(Edward Hopper)
(Imagino o que pintores, escultores, designers, compositores,
escritores, poetas, investigadores estarão a criar ou a recriar nestes dias de
isolamento, talvez obcecados com as suas reservas de materiais de trabalho e as
condições para o seu fornecimento. O testemunho de
Javier Marías anuncia-nos que a produção que emergirá a público daqui a uns tempos
não poderá ser dissociada deste isolamento.)

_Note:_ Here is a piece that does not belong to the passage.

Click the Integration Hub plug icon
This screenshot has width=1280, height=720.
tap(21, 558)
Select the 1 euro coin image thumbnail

Ainda há pouco acabei o fabuloso TODAS AS ALMAS de Javier Marías e já ontem
iniciei o seu VIDAS ESCRITAS. O seu testemunho vem por isso “just in time”
publicado ontem no El País Semanal (link aqui).

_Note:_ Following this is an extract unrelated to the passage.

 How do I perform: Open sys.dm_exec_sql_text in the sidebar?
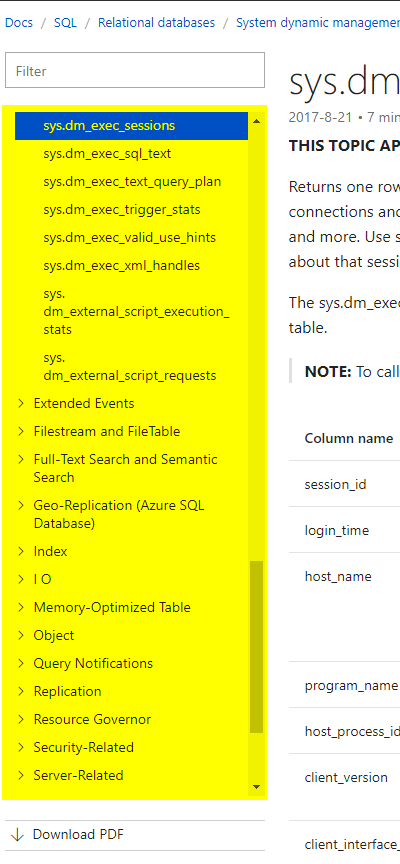coord(107,154)
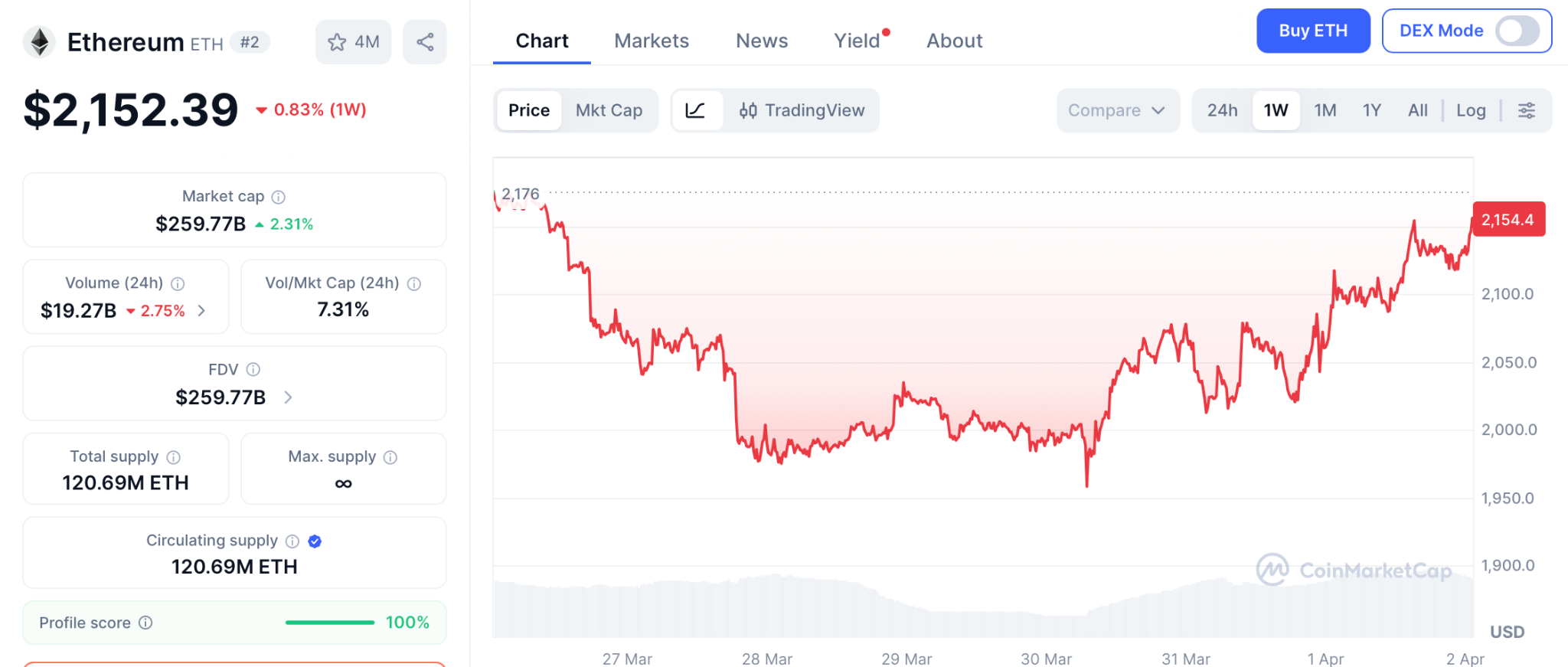Click the star watchlist icon
Screen dimensions: 1568x667
338,42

Sobre a importância da evasão (memórias de uma estigmatização)
(…) Nestes dias de
medo e confinamento, pergunto-me o que seria da maioria de nós sem a estigmatizada
“evasão”. Deixei de ver e ler notícias sobre o coronavírus, para além dos
títulos indispensáveis, aplicando a mim próprio o que recomendei há algum tempo
ao falar dos bombardeamentos de infortúnios que, com a globalização, nos caem em
cima sem poder respirar. Em qualquer
recanto do mundo há sempre uma calamidade ou uma matança e, ao contrário dos
nossos antepassados (inclusivamente os mais recentes) estamos ao par de todas e
vivemos em angústia permanente. Assim pergunto-me relativamente a cada uma
delas: a) Isto diz-me deveras respeito?; b) Posso fazer alguma coisa para
remediar a situação?; Se as respostas são negativas, procuro não
sobrecarregar-me com coisas sobre as quais não posso intervir. O COVID-19
diz-me respeito, como ao resto da humanidade. Mas nada poso fazer a não ser
cuidar-me e ajudar os outros seguindo as instruções da OMS e das outras autoridades
sanitárias. Não vejo sentido – para o meu equilíbrio psíquico de tigre
enjaulado submeter-me a um monótono aluvião de informação e de opiniões
histéricas tão esmagador que me condena a estar de braços cruzados à espera que
a situação melhore ou piore (oxalá a primeira e ponto), independentemente da
minha vontade e da minha atenção”.
Poder criar em isolamento
“O confinamento apanhou-me fora de Madrid, por aí ando, por
sorte em companhia da Carme, minha mulher. Também por sorte estou a braços com
um novo romance que, por circunstâncias que não vêm ao caso, duvidei que algum
dia pudesse terminar. Ainda tenho muitas dúvidas, mas o facto é que nunca tinha
escrito outro em condições tão adversas e nem com tantos obstáculos. Inacreditavelmente,
já tem 380 páginas e uma vez que os anteriores tiveram respetivamente 558 e
576 respetivamente,
restando-me todavia muito trabalho para alcançar uma extensão similar. Mas hoje
desejo-o e espero não o alongar excessivamente por culpa deste longo
isolamento. Por agora teria pavor em conclui-lo. Pelo menos há umas horas do
dia em que mergulho em 1997 e noutra cidade, me encontro com personagens (uns novos,
outros velhos conhecidos), consigo abstrair-me com o que não existe, enganar a
minha imaginação, sentir-me em dívida voluntária para com uma “tarefa” que
tento fazer bem, embora não esteja a ser fácil. Isso é o que menos importa
nestes momentos. Se for péssimo, o que é que posso fazer: é a minha pequena
tábua de salvação. Também se acercam de mim medos mais prosaicos: como escrevo
à máquina, vão durar as fitas que tenho aqui? E o papel chegará?”
Todos
deveríamos poder olhar o isolamento com o desprendimento que ressalta do quadro
de Edward Hopper em Cape Cod, imagem que abre este post.